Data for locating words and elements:
# # #
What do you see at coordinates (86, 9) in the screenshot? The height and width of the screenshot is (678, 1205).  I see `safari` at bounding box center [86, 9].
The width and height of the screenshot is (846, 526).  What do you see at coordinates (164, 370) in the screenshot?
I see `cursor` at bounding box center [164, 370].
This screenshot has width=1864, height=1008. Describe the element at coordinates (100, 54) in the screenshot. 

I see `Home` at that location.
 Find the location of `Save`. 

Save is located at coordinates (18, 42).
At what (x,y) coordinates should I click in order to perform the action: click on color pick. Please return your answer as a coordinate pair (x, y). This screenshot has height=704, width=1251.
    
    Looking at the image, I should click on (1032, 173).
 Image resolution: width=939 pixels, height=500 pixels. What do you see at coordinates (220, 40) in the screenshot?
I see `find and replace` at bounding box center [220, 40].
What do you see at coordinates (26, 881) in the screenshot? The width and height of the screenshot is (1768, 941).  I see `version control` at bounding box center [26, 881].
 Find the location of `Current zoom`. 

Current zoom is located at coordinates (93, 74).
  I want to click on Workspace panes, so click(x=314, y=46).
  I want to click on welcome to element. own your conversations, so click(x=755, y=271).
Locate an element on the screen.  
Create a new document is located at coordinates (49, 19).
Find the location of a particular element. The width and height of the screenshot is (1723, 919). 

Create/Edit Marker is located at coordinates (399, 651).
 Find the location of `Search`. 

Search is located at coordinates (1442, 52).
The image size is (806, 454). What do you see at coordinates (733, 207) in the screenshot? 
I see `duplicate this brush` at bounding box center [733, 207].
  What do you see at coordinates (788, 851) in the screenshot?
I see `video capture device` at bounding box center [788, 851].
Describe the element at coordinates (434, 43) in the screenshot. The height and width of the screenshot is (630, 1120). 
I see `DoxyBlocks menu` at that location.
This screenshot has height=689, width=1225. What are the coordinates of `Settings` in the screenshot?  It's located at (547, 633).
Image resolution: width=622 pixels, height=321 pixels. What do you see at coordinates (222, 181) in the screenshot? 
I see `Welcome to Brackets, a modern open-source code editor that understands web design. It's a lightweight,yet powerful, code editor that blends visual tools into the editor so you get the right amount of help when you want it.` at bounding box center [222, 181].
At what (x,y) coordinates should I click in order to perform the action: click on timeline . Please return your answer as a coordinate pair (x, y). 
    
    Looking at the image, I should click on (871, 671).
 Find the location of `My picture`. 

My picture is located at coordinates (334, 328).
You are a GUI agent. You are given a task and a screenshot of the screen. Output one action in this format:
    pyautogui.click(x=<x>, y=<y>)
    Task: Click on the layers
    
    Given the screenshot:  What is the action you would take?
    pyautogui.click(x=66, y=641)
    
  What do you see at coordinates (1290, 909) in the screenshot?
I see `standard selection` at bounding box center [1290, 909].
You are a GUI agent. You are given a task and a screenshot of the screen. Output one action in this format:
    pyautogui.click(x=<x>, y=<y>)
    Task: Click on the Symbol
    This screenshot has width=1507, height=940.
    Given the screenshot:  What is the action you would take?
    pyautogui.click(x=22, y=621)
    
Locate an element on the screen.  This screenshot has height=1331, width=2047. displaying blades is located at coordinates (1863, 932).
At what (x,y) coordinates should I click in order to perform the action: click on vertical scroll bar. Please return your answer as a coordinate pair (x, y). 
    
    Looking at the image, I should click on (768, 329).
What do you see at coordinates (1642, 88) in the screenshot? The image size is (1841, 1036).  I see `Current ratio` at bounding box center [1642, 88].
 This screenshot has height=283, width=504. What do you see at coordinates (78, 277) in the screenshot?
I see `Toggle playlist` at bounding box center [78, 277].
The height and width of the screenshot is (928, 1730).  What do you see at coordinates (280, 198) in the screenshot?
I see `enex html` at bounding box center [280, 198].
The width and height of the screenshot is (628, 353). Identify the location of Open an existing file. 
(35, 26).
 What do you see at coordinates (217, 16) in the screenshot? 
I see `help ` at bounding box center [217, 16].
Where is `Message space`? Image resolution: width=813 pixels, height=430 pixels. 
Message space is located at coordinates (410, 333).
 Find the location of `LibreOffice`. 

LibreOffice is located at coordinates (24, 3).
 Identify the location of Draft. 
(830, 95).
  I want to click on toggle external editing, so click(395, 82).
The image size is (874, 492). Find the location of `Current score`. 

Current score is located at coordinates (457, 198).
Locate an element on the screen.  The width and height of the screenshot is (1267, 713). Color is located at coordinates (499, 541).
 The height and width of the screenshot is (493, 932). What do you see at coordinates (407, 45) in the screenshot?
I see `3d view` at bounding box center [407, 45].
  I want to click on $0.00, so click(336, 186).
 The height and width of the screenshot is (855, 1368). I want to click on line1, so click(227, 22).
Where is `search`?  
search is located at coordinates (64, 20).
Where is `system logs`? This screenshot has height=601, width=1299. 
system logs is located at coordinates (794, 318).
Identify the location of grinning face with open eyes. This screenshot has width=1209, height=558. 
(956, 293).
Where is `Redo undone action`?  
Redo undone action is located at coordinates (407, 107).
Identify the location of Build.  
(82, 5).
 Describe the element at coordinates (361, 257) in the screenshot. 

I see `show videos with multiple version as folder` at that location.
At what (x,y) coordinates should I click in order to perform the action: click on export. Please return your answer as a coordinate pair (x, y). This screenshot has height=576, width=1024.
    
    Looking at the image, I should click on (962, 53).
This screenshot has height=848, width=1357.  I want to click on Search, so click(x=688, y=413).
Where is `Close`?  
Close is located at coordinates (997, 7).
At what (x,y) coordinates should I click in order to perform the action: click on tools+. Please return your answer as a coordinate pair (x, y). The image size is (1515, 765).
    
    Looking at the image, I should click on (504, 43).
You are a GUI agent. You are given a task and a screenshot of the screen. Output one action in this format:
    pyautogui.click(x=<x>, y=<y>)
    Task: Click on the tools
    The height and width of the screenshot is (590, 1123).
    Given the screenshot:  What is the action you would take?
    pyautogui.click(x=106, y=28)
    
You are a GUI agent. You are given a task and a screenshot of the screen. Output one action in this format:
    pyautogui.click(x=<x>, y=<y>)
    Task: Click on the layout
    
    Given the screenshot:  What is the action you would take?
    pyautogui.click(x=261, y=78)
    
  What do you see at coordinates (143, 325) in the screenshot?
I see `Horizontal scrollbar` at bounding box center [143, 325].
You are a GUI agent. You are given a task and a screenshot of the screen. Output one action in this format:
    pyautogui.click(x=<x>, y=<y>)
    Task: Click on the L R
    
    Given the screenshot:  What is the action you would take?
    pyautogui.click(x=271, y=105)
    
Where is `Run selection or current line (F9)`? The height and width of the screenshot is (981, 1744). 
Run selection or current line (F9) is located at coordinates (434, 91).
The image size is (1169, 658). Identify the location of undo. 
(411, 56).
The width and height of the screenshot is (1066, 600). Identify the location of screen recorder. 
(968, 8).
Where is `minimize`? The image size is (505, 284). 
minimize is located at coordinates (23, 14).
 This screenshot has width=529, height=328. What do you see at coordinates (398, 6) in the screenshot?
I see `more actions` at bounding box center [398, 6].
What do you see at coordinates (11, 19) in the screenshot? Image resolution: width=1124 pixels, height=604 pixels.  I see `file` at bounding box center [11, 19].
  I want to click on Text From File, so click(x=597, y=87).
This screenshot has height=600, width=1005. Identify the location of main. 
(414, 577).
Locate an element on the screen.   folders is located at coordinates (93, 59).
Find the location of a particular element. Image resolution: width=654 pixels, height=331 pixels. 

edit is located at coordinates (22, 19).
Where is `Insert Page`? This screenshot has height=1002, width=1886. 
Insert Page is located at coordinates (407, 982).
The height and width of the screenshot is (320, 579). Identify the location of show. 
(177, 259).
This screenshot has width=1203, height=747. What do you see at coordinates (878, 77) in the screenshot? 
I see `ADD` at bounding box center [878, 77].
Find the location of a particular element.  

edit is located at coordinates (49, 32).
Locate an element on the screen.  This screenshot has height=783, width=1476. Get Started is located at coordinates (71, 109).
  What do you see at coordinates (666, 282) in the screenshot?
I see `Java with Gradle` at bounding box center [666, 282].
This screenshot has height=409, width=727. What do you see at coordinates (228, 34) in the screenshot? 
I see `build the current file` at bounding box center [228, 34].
# # #
WHAT THE EXERCISE ASKS: Quote word for word the lines of the listing above, starting with the line that contains "I want to click on welcome" and continuing down to the line that contains "center [1290, 909].", both included.

ANSWER TO THIS PROBLEM:
  I want to click on welcome to element. own your conversations, so click(x=755, y=271).
Locate an element on the screen.  
Create a new document is located at coordinates (49, 19).
Find the location of a particular element. The width and height of the screenshot is (1723, 919). 

Create/Edit Marker is located at coordinates (399, 651).
 Find the location of `Search`. 

Search is located at coordinates (1442, 52).
The image size is (806, 454). What do you see at coordinates (733, 207) in the screenshot? 
I see `duplicate this brush` at bounding box center [733, 207].
  What do you see at coordinates (788, 851) in the screenshot?
I see `video capture device` at bounding box center [788, 851].
Describe the element at coordinates (434, 43) in the screenshot. The height and width of the screenshot is (630, 1120). 
I see `DoxyBlocks menu` at that location.
This screenshot has height=689, width=1225. What are the coordinates of `Settings` in the screenshot?  It's located at (547, 633).
Image resolution: width=622 pixels, height=321 pixels. What do you see at coordinates (222, 181) in the screenshot? 
I see `Welcome to Brackets, a modern open-source code editor that understands web design. It's a lightweight,yet powerful, code editor that blends visual tools into the editor so you get the right amount of help when you want it.` at bounding box center [222, 181].
At what (x,y) coordinates should I click in order to perform the action: click on timeline . Please return your answer as a coordinate pair (x, y). 
    
    Looking at the image, I should click on (871, 671).
 Find the location of `My picture`. 

My picture is located at coordinates (334, 328).
You are a GUI agent. You are given a task and a screenshot of the screen. Output one action in this format:
    pyautogui.click(x=<x>, y=<y>)
    Task: Click on the layers
    
    Given the screenshot:  What is the action you would take?
    pyautogui.click(x=66, y=641)
    
  What do you see at coordinates (1290, 909) in the screenshot?
I see `standard selection` at bounding box center [1290, 909].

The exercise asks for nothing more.